According to the World Health Organization (WHO), “physical activity is defined as any bodily movement produced by skeletal muscles that requires energy expenditure. Physical activity includes exercise as well as other activities which involve bodily movement and are done as part of playing, working, active transportation, house chores and recreational activities.”

It can be a bit scary making changes to your life but it’s easier when you personally value the resulting outcomes – for you, your family and social circle. It’s important to think of movement as an opportunity, not an inconvenience. Be active in your own way – any form of movement is an opportunity to improve health.

Many health officials say you ‘have to do’ 30 to 60 minutes of physical activity on most days of the week.
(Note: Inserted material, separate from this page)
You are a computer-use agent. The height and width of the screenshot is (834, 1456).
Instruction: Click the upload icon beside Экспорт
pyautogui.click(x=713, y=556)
These recommendations apply to all people, irrespective of gender, race, ethnicity or income level. Pick an activity that you personally like, value and fits into your schedule.

Inactive people should start with small amounts of physical activity and gradually increase duration, frequency and intensity over time. Walking is just one way to add physical activity to your life. When you first start, walk 10 minutes a day for the first couple of weeks. Overtime you can walk a little longer and further.

Inactive adults, older adults and those with disease limitations will have added health benefits when they become more physically active. When older adults cannot do the recommended amount of physical activity due to health conditions, it’s important for them to be as physically active as their abilities and conditions allow.

People of all ages, shapes, sizes and abilities can benefit from being more physically active. However, special care and extra precautions are needed for pregnant and postpartum women as well as persons with cardiac events when striving to achieve the recommended levels of physical activity.

To help you get started, talk with your health care provider.